So, your girl wrangled you into hosting a dinner party, or you thought you’d take the next step with your new neighbours and invite them over to meet the rest of the block. Either way, you have to be prepared when invitations start flying. Here are tips for both gracefully hosting and attending a dinner party.
Inviting your guests
These days, inviting guests to a function at your place is easy—too easy. Facebook invitations have a funny way of getting lost among many others, so reach out to your friends by phone call or text message at least a full month in advance to give them adequate time. Consider first those who have invited you and your girl over recently to repay their kindness. Then, keeping couples in mind (yes, you have to invite them both), think of how many other people you can comfortably entertain in your space. As RSVPs are requested or turned down, fill the remaining seats with people who have cool interests that are similar to your other guests. Make sure they don’t necessarily know each other too well—at the perfect dinner, strangers arrive and leave as friends.
Choose your meal
Don’t begin planning your menu until you know who’s coming. You won’t know how many people to plan for, nor which dietary needs you’ll need to account for. Attempting to cook several courses just before your guests arrive—or, worse yet, after they have arrived—will keep you far too occupied. Consider a meal that you can cook ahead of time and put on ice, such as stuffed bell peppers,and reheat them just before dinner with fresh sides that are a snap to whip up. You want to be in the living room entertaining, not in the kitchen checking on the duck braise. Another option for larger groups is a buffet-style serving method, which can take the form of a taco bar or choose-your-own topping gourmet pizza party for adults.
Keeping your guests in a good mood is more than putting on some mood music and putting a few drinks in their hands. A good rule of thumb is to put less emphasis on providing entertainment, and more on creating entertainment. Making introductions should be at the top of your list, facilitating discussions based on common interests and the like (“Oh, you like craft beer? So does Jack!”). It feels more organic than a forced game of Pictionary and relieves some of the pressure on you, allowing you to enjoy the moment you’ve been planning for weeks.

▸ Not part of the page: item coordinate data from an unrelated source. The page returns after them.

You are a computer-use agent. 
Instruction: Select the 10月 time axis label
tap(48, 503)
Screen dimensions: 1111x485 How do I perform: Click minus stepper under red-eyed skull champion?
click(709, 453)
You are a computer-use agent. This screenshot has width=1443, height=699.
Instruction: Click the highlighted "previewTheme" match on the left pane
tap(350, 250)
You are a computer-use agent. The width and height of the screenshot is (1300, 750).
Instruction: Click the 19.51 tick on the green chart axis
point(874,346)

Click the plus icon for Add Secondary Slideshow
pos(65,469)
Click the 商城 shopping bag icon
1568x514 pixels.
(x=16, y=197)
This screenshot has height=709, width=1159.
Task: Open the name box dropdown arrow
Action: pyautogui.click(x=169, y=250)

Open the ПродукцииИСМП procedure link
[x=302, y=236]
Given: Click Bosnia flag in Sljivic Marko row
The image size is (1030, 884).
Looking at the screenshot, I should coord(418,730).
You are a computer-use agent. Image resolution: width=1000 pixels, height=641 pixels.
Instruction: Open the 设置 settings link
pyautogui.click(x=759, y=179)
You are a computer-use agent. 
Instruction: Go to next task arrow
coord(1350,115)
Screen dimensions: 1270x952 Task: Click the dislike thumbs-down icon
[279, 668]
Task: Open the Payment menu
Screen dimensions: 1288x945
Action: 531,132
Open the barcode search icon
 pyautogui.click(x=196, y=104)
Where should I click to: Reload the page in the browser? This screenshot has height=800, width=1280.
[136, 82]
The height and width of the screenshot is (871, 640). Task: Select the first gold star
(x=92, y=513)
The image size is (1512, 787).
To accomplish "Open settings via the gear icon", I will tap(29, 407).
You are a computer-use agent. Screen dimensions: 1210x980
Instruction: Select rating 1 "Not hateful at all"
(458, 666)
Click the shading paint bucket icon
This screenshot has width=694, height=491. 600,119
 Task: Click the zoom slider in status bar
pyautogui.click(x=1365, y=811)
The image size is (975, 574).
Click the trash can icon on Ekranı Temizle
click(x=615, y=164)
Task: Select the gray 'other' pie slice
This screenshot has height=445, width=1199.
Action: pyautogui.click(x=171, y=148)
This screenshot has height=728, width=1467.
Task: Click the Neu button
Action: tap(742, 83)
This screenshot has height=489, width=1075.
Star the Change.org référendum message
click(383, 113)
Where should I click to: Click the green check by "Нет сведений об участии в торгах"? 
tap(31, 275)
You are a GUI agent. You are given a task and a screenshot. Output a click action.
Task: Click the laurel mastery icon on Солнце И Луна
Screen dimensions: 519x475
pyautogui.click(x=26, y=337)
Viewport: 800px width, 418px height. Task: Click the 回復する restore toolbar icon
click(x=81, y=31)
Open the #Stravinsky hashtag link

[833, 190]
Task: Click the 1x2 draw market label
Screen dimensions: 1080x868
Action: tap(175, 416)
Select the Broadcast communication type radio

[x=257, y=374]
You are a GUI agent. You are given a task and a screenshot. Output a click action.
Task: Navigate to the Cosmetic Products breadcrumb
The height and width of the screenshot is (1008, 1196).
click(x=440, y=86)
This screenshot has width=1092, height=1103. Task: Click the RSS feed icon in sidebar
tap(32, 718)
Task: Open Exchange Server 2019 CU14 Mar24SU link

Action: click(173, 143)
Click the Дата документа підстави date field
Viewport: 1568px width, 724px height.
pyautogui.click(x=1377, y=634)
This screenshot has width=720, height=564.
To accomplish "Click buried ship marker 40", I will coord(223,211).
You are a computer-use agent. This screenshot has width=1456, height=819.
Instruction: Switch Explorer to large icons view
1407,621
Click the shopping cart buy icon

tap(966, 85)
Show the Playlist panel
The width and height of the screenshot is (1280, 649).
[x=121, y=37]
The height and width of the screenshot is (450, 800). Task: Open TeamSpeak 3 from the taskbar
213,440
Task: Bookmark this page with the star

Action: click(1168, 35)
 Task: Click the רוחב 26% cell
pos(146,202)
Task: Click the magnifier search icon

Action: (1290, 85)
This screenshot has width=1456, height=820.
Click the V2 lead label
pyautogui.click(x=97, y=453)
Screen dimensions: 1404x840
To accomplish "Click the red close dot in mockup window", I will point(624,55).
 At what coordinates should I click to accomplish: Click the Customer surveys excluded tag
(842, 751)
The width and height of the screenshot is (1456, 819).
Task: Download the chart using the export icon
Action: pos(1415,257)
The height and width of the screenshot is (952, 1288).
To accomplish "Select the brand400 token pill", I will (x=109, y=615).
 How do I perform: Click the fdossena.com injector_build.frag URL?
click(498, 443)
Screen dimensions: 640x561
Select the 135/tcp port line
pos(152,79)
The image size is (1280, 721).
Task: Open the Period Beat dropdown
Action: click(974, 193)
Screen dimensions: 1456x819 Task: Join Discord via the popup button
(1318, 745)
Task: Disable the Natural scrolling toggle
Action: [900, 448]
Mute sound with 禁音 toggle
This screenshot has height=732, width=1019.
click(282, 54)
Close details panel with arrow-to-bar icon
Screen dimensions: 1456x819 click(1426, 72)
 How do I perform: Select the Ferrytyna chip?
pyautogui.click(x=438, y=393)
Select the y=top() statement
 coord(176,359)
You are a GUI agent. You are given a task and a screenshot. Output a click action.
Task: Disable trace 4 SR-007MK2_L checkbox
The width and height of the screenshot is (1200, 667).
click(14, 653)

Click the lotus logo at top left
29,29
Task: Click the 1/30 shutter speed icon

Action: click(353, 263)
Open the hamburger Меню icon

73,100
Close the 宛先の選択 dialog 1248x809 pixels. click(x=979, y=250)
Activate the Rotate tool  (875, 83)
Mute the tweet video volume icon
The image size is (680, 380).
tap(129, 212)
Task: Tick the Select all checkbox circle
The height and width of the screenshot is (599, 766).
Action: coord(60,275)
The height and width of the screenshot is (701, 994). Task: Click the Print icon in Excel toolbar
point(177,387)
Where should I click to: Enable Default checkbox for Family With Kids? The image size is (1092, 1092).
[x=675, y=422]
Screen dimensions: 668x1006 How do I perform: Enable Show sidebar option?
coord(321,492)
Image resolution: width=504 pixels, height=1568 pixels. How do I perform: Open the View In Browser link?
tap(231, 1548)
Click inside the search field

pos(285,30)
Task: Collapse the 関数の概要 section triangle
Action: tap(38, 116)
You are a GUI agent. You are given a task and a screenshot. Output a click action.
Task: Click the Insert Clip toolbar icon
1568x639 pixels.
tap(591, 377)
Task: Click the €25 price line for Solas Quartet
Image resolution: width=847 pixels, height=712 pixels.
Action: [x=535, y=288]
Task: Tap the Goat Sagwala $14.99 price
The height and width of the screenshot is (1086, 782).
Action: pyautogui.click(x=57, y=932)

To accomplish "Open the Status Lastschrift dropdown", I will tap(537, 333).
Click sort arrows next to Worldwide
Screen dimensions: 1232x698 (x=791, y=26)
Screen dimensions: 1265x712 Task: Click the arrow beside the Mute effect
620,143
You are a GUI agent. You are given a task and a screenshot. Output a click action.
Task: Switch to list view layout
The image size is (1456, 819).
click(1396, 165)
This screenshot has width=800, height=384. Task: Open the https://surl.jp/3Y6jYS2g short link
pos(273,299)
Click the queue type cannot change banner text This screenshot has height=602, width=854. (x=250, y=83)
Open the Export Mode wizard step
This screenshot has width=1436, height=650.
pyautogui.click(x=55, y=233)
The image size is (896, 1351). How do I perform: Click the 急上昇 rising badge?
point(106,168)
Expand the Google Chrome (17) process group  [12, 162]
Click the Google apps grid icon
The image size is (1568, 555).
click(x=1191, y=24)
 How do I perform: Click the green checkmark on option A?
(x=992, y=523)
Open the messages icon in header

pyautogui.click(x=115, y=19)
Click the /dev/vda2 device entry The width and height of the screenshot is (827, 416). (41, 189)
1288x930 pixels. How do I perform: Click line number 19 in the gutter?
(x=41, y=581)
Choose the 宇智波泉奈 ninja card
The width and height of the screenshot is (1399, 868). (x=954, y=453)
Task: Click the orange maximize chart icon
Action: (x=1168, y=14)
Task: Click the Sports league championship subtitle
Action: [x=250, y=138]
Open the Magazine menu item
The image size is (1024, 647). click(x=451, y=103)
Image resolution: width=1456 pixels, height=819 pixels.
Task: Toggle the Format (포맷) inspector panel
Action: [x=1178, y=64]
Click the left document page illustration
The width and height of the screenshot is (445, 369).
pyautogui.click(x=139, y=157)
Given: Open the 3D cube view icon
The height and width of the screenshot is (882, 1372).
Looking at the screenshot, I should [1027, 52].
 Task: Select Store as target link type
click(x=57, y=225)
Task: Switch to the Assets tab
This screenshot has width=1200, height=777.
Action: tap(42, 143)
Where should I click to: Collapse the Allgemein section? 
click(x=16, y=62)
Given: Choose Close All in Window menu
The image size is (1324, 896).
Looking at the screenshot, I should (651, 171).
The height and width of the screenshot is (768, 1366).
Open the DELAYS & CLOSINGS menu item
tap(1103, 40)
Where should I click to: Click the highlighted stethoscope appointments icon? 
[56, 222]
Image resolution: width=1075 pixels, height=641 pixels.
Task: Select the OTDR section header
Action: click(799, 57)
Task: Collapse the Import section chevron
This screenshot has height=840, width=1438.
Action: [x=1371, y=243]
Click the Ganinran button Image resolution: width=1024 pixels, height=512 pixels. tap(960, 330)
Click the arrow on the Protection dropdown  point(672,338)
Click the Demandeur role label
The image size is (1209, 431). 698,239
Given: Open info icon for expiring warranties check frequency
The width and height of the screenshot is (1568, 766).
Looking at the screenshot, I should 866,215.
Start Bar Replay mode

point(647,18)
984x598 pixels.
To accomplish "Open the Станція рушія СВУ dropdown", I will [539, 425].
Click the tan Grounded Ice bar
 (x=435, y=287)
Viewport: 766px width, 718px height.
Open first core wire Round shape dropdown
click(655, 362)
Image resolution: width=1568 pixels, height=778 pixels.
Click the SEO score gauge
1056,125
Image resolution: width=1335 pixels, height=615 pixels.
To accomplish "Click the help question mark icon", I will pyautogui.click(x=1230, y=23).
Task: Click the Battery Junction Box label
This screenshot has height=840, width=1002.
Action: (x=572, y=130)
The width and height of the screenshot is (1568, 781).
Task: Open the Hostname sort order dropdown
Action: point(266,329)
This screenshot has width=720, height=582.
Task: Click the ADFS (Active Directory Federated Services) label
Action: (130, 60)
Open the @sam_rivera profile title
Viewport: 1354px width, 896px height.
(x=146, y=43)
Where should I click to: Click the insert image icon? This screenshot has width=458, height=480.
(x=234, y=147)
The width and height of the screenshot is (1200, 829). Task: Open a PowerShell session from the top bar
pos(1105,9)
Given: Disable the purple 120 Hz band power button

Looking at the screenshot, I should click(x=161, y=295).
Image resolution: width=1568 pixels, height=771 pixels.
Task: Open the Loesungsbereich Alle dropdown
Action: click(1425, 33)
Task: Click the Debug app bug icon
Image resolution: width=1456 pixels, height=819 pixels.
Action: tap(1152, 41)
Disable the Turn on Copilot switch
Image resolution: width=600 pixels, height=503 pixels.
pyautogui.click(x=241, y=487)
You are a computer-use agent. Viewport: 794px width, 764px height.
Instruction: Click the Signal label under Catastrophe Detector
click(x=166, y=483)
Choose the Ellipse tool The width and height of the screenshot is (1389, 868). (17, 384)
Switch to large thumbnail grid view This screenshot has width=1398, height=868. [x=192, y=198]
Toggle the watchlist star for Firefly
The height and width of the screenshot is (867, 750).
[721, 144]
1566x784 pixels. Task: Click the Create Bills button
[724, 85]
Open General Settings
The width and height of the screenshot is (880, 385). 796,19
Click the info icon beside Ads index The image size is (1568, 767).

When seating your guests, arrangements traditionally alternate male/female, but consider splitting couples or close friends up, placing them opposite each other. This prevents pairs from hunkering down and shutting out the rest of the table by positioning guests that are comfortable with one another in such a way that more shy guests can join their conversation. Actually getting down to the meal is relatively simple, just remember that the host has to look out for glasses to refill and empty plates that signal a transition in courses Oh, and guests do not do the dishes.
The perfect dinner guest
If you want to be invited to another dinner party, first and foremost come with an open mind, expecting to meet new people. Upon arrival, seek out the host and say hello immediately, paying attention to each introduction as its made. Unless you were expressly told not to, you should have brought a gift—something your host wouldn’t buy for themselves, and favourably something that might be a complement to the night (hint: they’ve already got those bottles of wine covered). Expensive balsamic vinegar or olive oil pair well with Italian courses, and a pricey bottle of gourmet salsa could be a complement to the South-Western food on the table. And, just like when you had arrived, be sure your host is the last person you say good-bye to. It’s also good form if you leave together.